───── Data provided

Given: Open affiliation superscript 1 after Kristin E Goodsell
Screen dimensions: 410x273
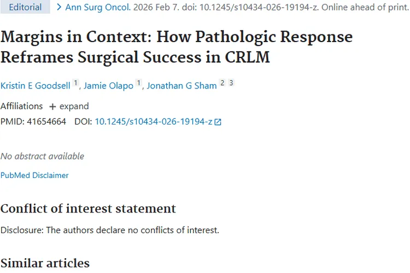Looking at the screenshot, I should 76,83.
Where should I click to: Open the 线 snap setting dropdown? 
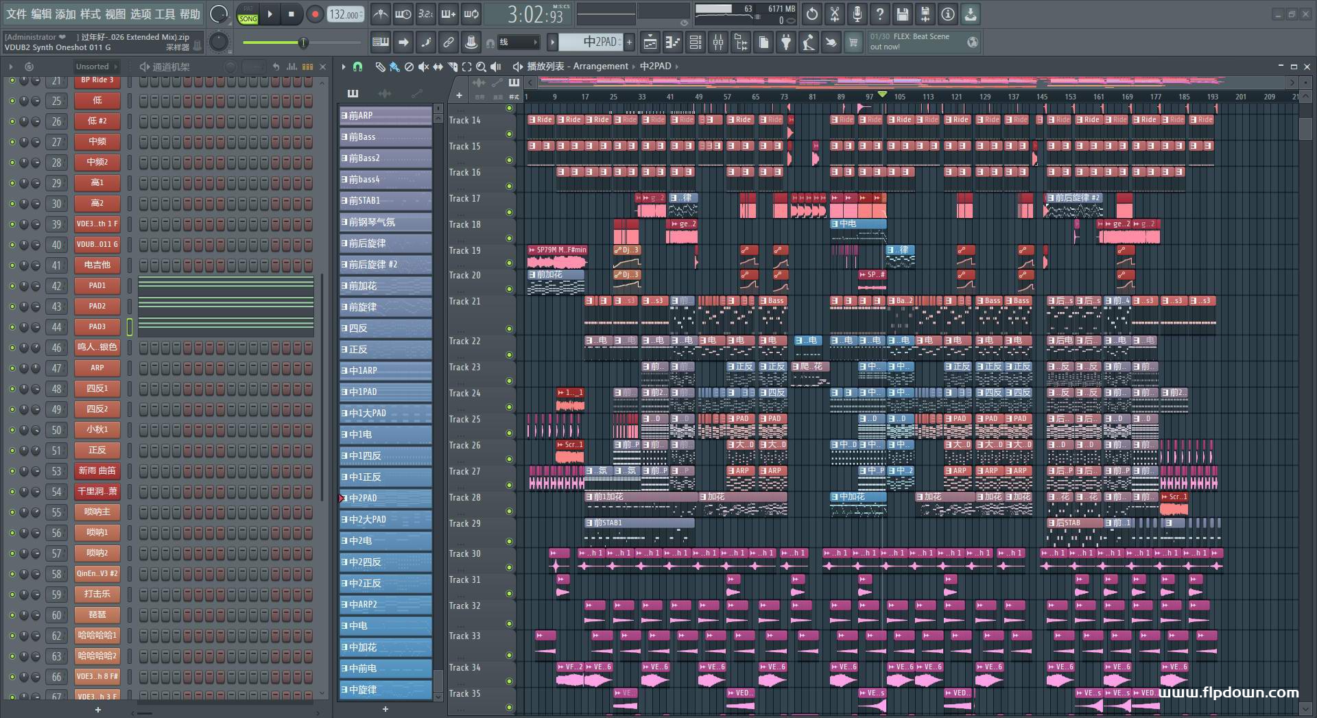point(518,43)
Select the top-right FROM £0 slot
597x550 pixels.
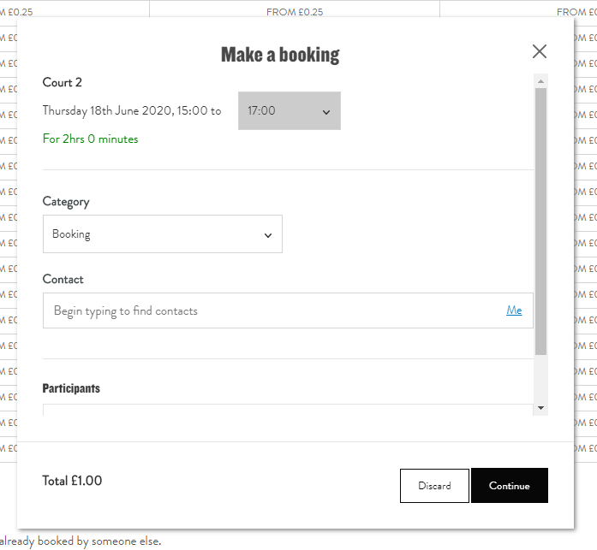(x=576, y=12)
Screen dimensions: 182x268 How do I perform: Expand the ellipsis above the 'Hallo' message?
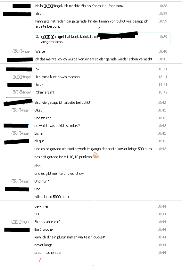point(95,1)
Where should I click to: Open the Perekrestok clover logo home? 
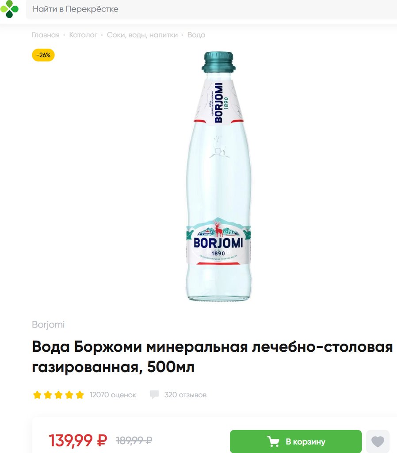[x=9, y=9]
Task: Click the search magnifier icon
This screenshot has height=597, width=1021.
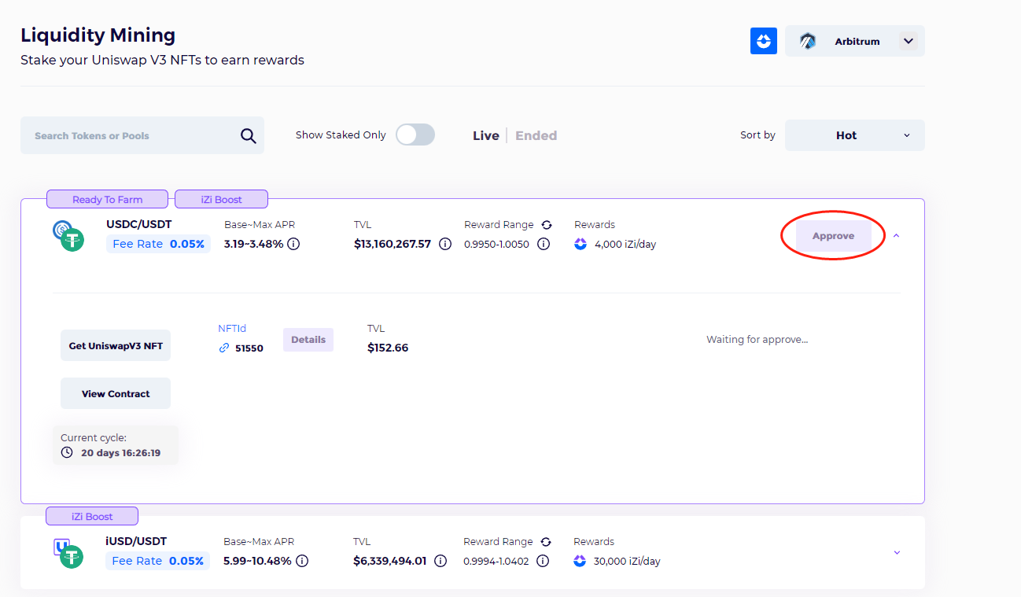Action: (248, 136)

──────────

**Problem:** Leaving out the pictures, repeat the data above exactly.

**Your response:**
Given: Open affiliation superscript 1 after Kristin E Goodsell
Screen dimensions: 410x273
Looking at the screenshot, I should 76,83.
Where should I click to: Open the 线 snap setting dropdown? 
point(518,43)
Select the top-right FROM £0 slot
597x550 pixels.
(x=576, y=12)
Screen dimensions: 182x268 How do I perform: Expand the ellipsis above the 'Hallo' message?
point(95,1)
Where should I click to: Open the Perekrestok clover logo home? 
[x=9, y=9]
Task: Click the search magnifier icon
This screenshot has height=597, width=1021.
Action: (248, 136)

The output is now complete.